What’s Really Killing the World Economy

Turns out forgiveness can be a virtue when it comes to easing hard economic times, as well as other areas of life.
The world economy is still stumbling, Paul Krugman writes in his column today. Recovery is stalling. “If this story sounds familiar, it should; it has played out repeatedly since 2008,” Krugman writes, somewhat depressingly. “As in previous episodes, the worst news is coming from Europe, but this time there is also a clear slowdown in emerging markets — and there are even  warning signs in the United States, despite pretty good job growth at the moment.”
Then he sets out to answer this question of why things areso bad. After all, we are many years past the housing bust and banking crisis, i.e., the causes of the Great Recession.
The sad truth is that the ongoing economic hardship around the word is and perhaps still is avoidable, in Krugman’s view. It is the result of a series of policy mistakes: “Austerity when economies needed stimulus, paranoia about inflation when the real risk is deflation, and so on.”
Next question, then, why do governments keep making these mistakes?

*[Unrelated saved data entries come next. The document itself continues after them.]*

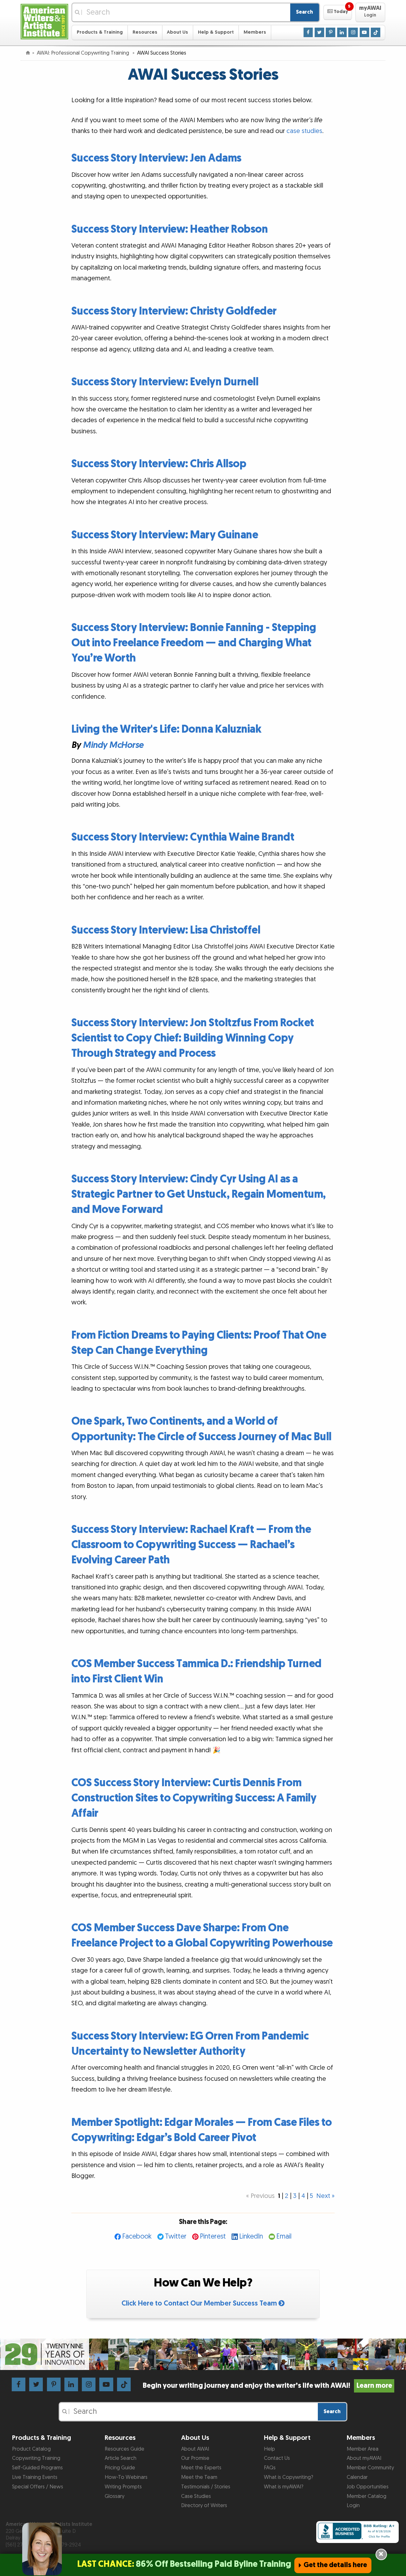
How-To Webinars (126, 2477)
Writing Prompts (123, 2486)
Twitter (176, 2236)
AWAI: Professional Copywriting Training (83, 53)
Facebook (137, 2236)
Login (353, 2505)
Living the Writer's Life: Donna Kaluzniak (166, 729)
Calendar (357, 2477)
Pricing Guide (120, 2467)
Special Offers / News (37, 2486)
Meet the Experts (201, 2467)
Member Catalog (366, 2496)
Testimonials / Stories (205, 2486)
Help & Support (216, 32)
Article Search (120, 2458)
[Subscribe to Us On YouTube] (364, 32)
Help (269, 2449)
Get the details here (335, 2565)
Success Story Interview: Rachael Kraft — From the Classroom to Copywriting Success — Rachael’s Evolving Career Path (191, 1544)
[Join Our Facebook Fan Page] (308, 32)
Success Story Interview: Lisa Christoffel (165, 930)
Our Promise (195, 2458)
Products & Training (100, 32)
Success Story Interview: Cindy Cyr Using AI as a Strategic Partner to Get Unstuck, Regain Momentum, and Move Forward (198, 1194)
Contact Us (277, 2458)
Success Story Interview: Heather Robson (169, 229)
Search (304, 12)
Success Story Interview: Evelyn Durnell (165, 382)
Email (283, 2236)
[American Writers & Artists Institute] (44, 21)
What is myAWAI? (283, 2486)
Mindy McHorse (113, 745)
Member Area (362, 2449)
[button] (337, 12)
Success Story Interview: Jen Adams (156, 158)
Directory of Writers (204, 2505)
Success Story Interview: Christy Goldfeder (174, 311)
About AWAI (195, 2449)
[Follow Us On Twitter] (319, 32)
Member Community (370, 2467)
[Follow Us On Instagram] (353, 32)
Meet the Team (199, 2477)
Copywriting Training (36, 2458)
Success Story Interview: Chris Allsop (158, 464)
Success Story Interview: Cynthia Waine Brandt (182, 837)
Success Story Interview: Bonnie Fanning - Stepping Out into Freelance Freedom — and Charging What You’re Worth (193, 643)
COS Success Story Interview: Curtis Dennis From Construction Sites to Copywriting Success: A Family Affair (194, 1798)
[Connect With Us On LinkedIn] (342, 32)
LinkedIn (251, 2236)
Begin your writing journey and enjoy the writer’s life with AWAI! (267, 2385)
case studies (304, 131)
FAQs (270, 2467)
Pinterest (213, 2236)
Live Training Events (34, 2477)
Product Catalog (31, 2449)
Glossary (114, 2496)
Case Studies (196, 2496)
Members (255, 32)
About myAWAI (364, 2458)
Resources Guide (124, 2449)
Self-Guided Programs (37, 2467)
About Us (177, 32)
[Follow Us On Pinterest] (330, 32)
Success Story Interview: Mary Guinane (164, 535)
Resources (145, 32)
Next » (325, 2196)
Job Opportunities (368, 2486)
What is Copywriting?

The answer, Krugman posits, is misplaced righteousness, overzealous moralizers intent on continuing to punish debtors even if doing so drags everyone down. Here is the background: Before the crash, credit was exploding. “Old notions of prudence, for both lenders and borrowers, were cast aside,” Krugman writes. “Debt levels that would once have been considered deeply unsound became the norm.